_PASSAGE SHOWN_:
Next City: I know you’ve spent your career working in affordable housing and researching housing segregation and racial equity, and I was hoping you could just tell me a little bit about how you got involved in this kind of work in the first place.

Marisa Novara: This work began for me when I was in grad school, and I was working on a welfare to work program as an internship, and my job really became to help women figure out how to stabilize the rest of the things in their lives in order to be working full-time. The biggest issue that kept coming up for them was the instability of their housing. And so I began to become very interested in tenants’ rights and working on the power imbalance there that comes between a landlord and a tenant and how to help folks take some of that power back, so that they had a quality of life that they deserved. And over time I got very interested in the supply side of that issue, and how to create more of these spaces for people became more and more interesting to me. While I was working I started a program that doesn’t exist anymore but it used to be run out of UIC called the Urban Developers Program and I spent every third Friday and Saturday learning how to do spreadsheets and pro formas, learning how to manage construction and lease-up, so it was a very nuts-and-bolts kind of program to help people learn about affordable housing development. And then I went and did that as my job for several years in Lawndale.

And how did that translate into the work at Metropolitan Planning Council?

After I had been at Lawndale for many years I stepped down to go back to school to study urban planning. That was just something I had been interested in for a long time, and I was really interested in zooming out a bit. When you’re doing housing development you’ve really got your head down, focused on your set of projects and getting them to closing and meeting your deadlines. And it doesn’t allow much time to think or read about how you might want to do things differently. I really just wanted a chance to do that. So I took a moment, a little pause, and completed a degree in urban planning and when I came back from that I was contacted by the Metropolitan Planning Council and that seemed like the right opportunity because I was interested in a bigger geography and a bigger set of issues. So over my time there I was able to really build out a body of work that got at a lot of my interests in looking at housing policy, and really ultimately into how to think about and embrace concepts of racial equity within government.

You’ve written a lot about segregation and housing over the years and also specifically about race and racial attitudes. I read something you wrote saying that “Many white Americans don’t even think of themselves as having a race at all,” and that white people don’t have the language to talk about race. And I’m curious if you could talk a little bit about how your own understanding of race and segregation developed, or is still developing.

Our first report, as you know, took great pains to figure out how to quantify what segregation costs us, and you might assume that if that was your starting point, when you get to your next point — What do we do about it? — that the corollary might be, here’s how we do integration better. And that’s actually not at all where we ended up in our second report. We had a group of over 100 advisors and then our own team at MPC. And between the staff team and the team of advisors it was an incredibly diverse group of people and what we were able to do was to really listen to people and ultimately what came through clear was that we should not be solving for integration, we should be solving for the root of segregation, which is racism.

_PROBLEM 1_: From the Marisa Novara interview, list the skills that the Urban Developers Program taught.
_PROBLEM 2_: Reproduce verbatim the stretch of the Marisa Novara interview from "Next City: I" through "the first place.".
_PROBLEM 3_: Carry the Marisa Novara interview forward from its last sentence.
The listing after this point is not needed.

_DATA BLOCK_:
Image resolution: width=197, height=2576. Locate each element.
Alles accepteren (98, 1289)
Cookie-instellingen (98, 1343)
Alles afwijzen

_RESULT 1_: Spreadsheets, pro formas, managing construction, and lease-up.

_RESULT 2_:
Next City: I know you’ve spent your career working in affordable housing and researching housing segregation and racial equity, and I was hoping you could just tell me a little bit about how you got involved in this kind of work in the first place.

_RESULT 3_:
That really became the driving force for what our roadmap was focused on. We were very clear to say that the negatives we talk about are not negatives that are endemic to black and brown spaces. What we’re talking about are the negatives of racism and how those play out in those spaces. It became a really, really important distinction to make. If you don’t make that distinction, it’s really easily misunderstood.

Can you just say a bit about what the roadmap included?

The roadmap had two main parts. One was about long-term systemic change and that was where we got into the details of what embracing a racial equity framework looks like. We did look at that across multiple sectors — government, nonprofit, philanthropy and private sector. We were trying to spell out how this could be embraced across all of those sectors. We did take a trip to Seattle to learn about how both the city of Seattle and King County had embraced that work at the government level. We were very interested in how that could play out in government here. As I said, that’s a systemic change, long term, it’s about process, it’s about how we make decisions, and it’s never-ending. And we knew that we would likely need to pair that with some shorter-term things to make both work together. In addition that long-term systemic argument, we also had about two dozen recommendations that we argued could be done over the following two years. And those ranged from education policy to housing policy to transportation, et cetera.

Obviously these issues are U.S. issues, but I wonder how shortcomings around racial equity play out in Chicago specifically, and what you as housing commissioner can do to create a better understanding of race and segregation in Chicago and also a better approach to addressing those problems.

I think one of the things that I’ve been really grateful to learn about the whole concept of racial equity over time is that so much of it happens absent of intent. I think that’s a common misperception, that racism is only about racist people. I think what’s most important, actually, is to look at where we have racially disparate outcomes regardless of the intent of the people who may have enacted a policy or something that caused that outcome. That becomes a really important distinction, especially when you think about government and the way that many good people can end up in systems that perpetuate real negatives for people of color. So as you may know, the Mayor has appointed a chief equity officer, and I am looking forward to the Department of Housing being an early and enthusiastic adopter of that work, and the way that I could see that playing out in this department has to do with how we analyze our budget and the budget decisions that we make. The way that we might be putting potential policy decisions through a racial-equity impact assessment in order to solve for if there may be unintended negatives for populations and communities of color so we are really looking for that on the front end and solving for that on the front end of a new initiative.

It is essential that we have a system that solves for and works to prevent racially disparate outcomes.

How does your perspective change as you shift from being on the outside to inside government?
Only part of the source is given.